— start Document extract —
This work contains examples of:

  • Abusive Parents: Both Theo's and Boris' fathers are abusive. Theo's lies and tries to steal his money, while Boris' simply beats him.
  • Adapted Out: Most characters in the novel show up at some point in the film, but not the female friends that Boris and Theo make in high school. Hobie's friends are also sacrificed, so the film never addresses Hobie's ambiguous sexuality.
  • The Alcoholic: Both Theo's and Boris' fathers are alcoholics. Theo's quits hard liquor but still drinks beer, while Boris' father drinks so much vodka that he can't feel his feet.
  • All Girls Want Bad Boys: Discussed when Theo and Platt note how Kitsey is still close with Tom, the asshole Theo knew in school. When Theo confronts her about it, Kitsey admits that she's in love with "the wrong person."
  • Ambiguously Bi: Similar to the novel, Boris shows overt interest in women and is hinted, but never confirmed, to be attracted to Theo. He sleeps beside Theo after a bender, comforts him in his arms when he has a nightmare, and kisses him goodbye on the mouth when Theo leaves town.
  • Anachronic Order: Unlike the novel, the film jumps back and forth between multiple time periods, alternating between Theo’s life before the explosion, after it, and as an adult.
  • Bittersweet Ending: Theo has finally been able to move on from his mother's death, The Goldfinch is no longer on his conscience, a number of other classic paintings have been returned to their rightful place, and Hobie seems to have forgiven him. However, he's still not in love with his fiance, he's still on the hook for dozens of forgeries, and he's killed someone.
  • Color Motif: It’s subtle, but sharp-eyed audiences will notice that most of the film’s color palette is the same as the real painting The Goldfinch.
  • Drowning My Sorrows: Theo's father goes on a bender after being denied access to Theo's inheritance, which he apparently needed to pay off some severe debt. He crashes his car with a BAC of 0.39%.
— end Document extract —
— start Data excerpt —
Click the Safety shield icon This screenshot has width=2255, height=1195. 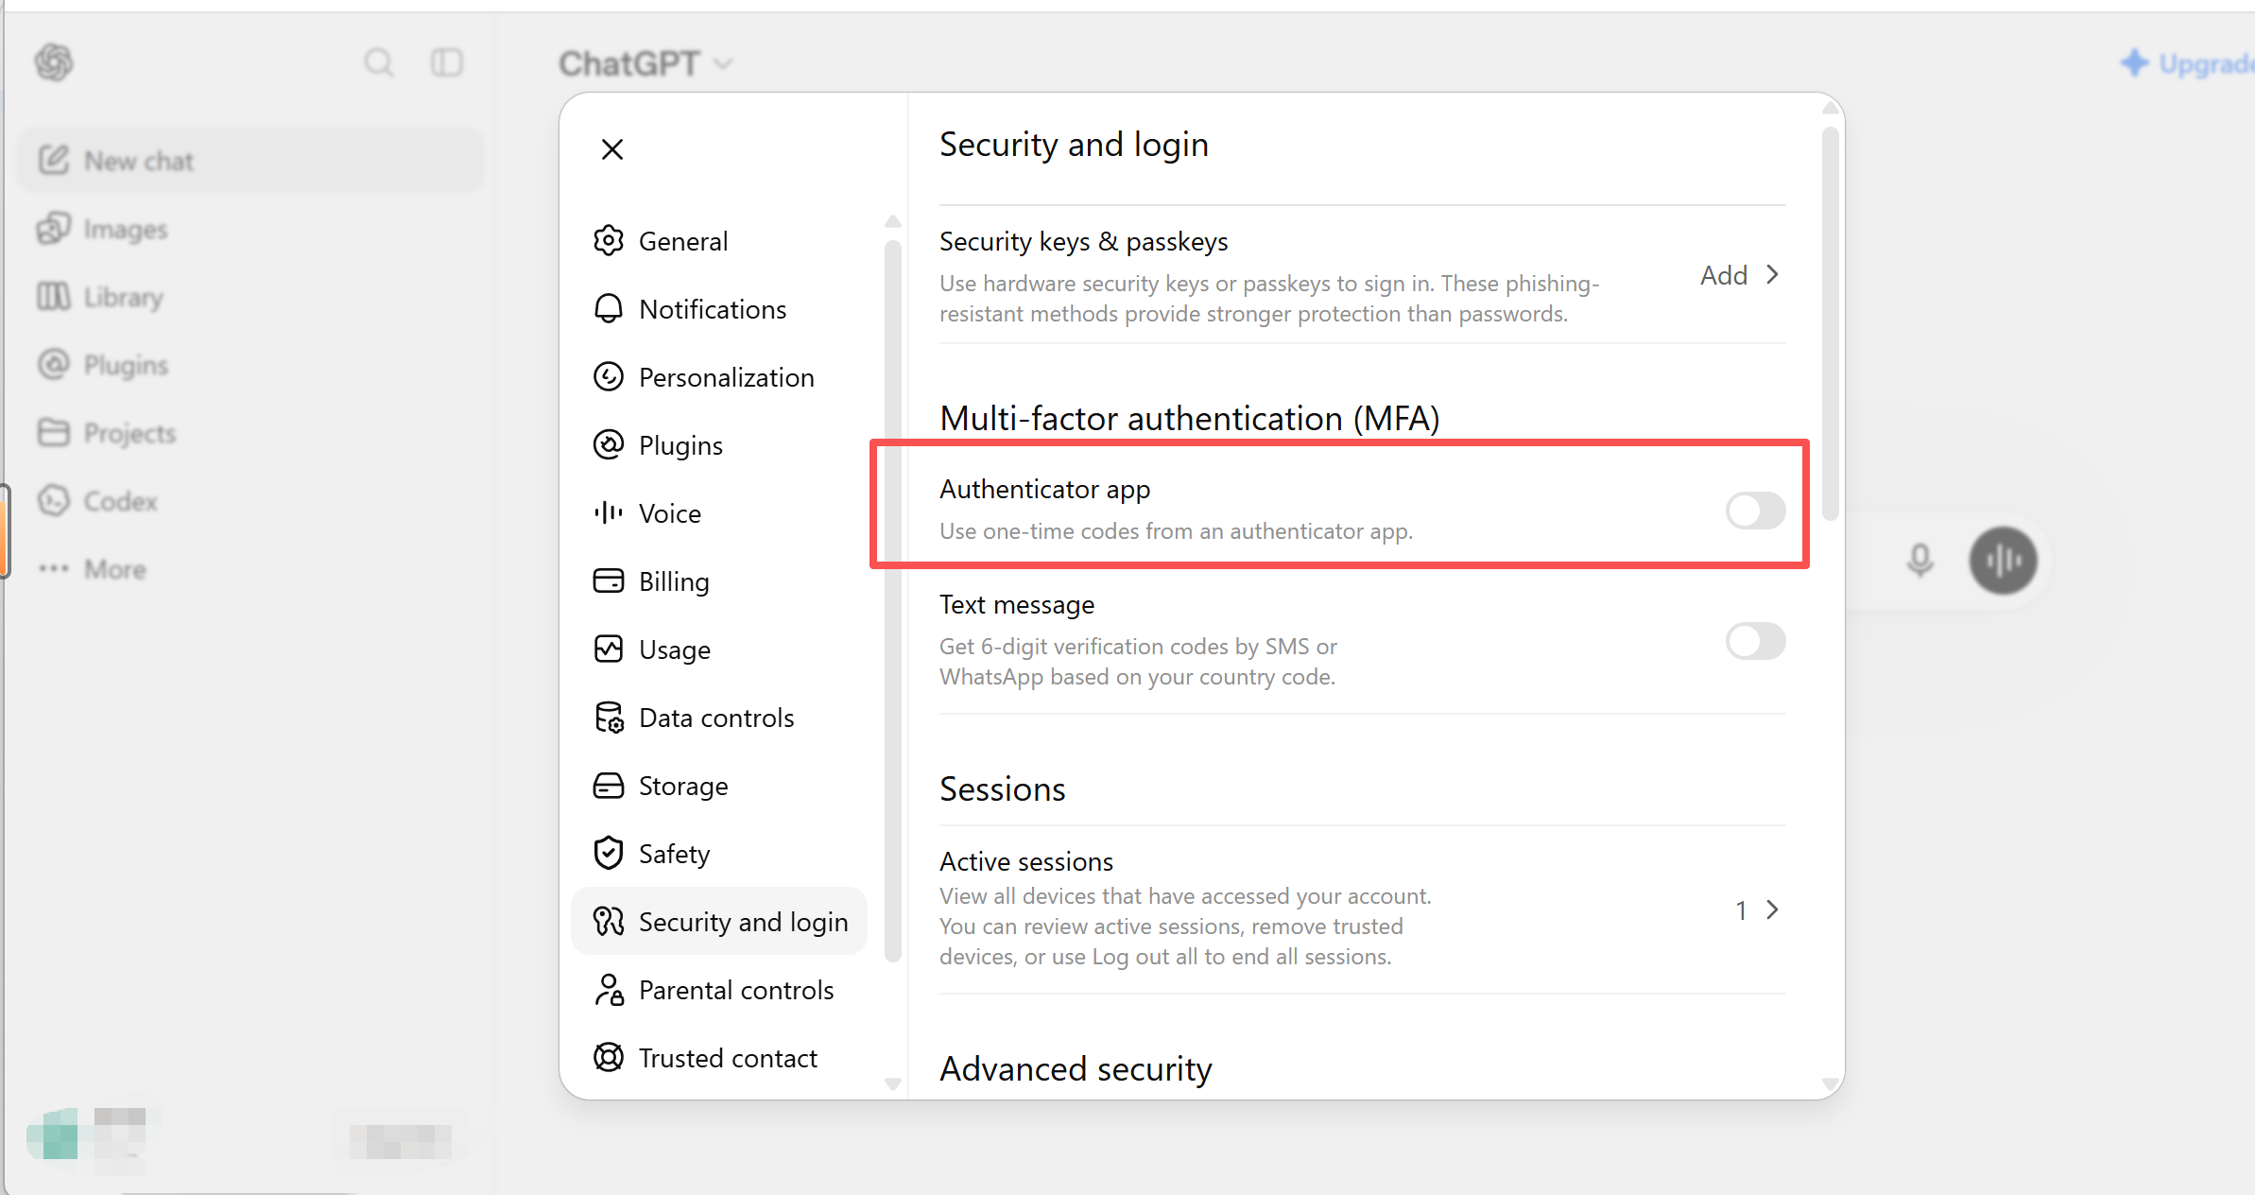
— end Data excerpt —
(Stated problem) Continue the trope list about the film adaptation with further entries, starting after its last entry, "Drowning My Sorrows."

(Answer to this problem)
  • Establishing Character Moment: Boris is the only student in his English class who relates to Thoreau's Walden, and mutters under his breath that a girl who bashes Thoreau's choice to distance himself from society is a "twat".
  • The Film of the Book: It's an adaptation of the original novel.
  • Financial Abuse: Attempted when Theo's The Gambling Addict father Larry demands that he call the lawyer overseeing the trust fund that his late mother left him and asking for $65,000. The lawyer not only reveals that his father has been trying to get access to the money, but fortunately, that his mother decreed that the money not only only be used for his education, but be paid to the school directly.
  • Foreshadowing
    • Andy says he hates sailing. He ultimately dies at sea.
    • Long before Theo's father ever shows up, Theo says that he once dismissed Edgar Allan Poe is "the Vincent Price of the written word." Theo and Hobie sneer at that assessment. Theo's father turns out to be a real dick.
    • A retroactive example: Chronologically, the last two paintings that Theo's mother talks about before she dies are The Anatomy Lesson, depicting the dissection of a cadaver, and a still life with a withered leaf, which she notes is a message that "nothing lasts forever."
  • Framing Device: The movie opens with Theo preparing to attempt suicide and returns to that point in the last 15 minutes of the film.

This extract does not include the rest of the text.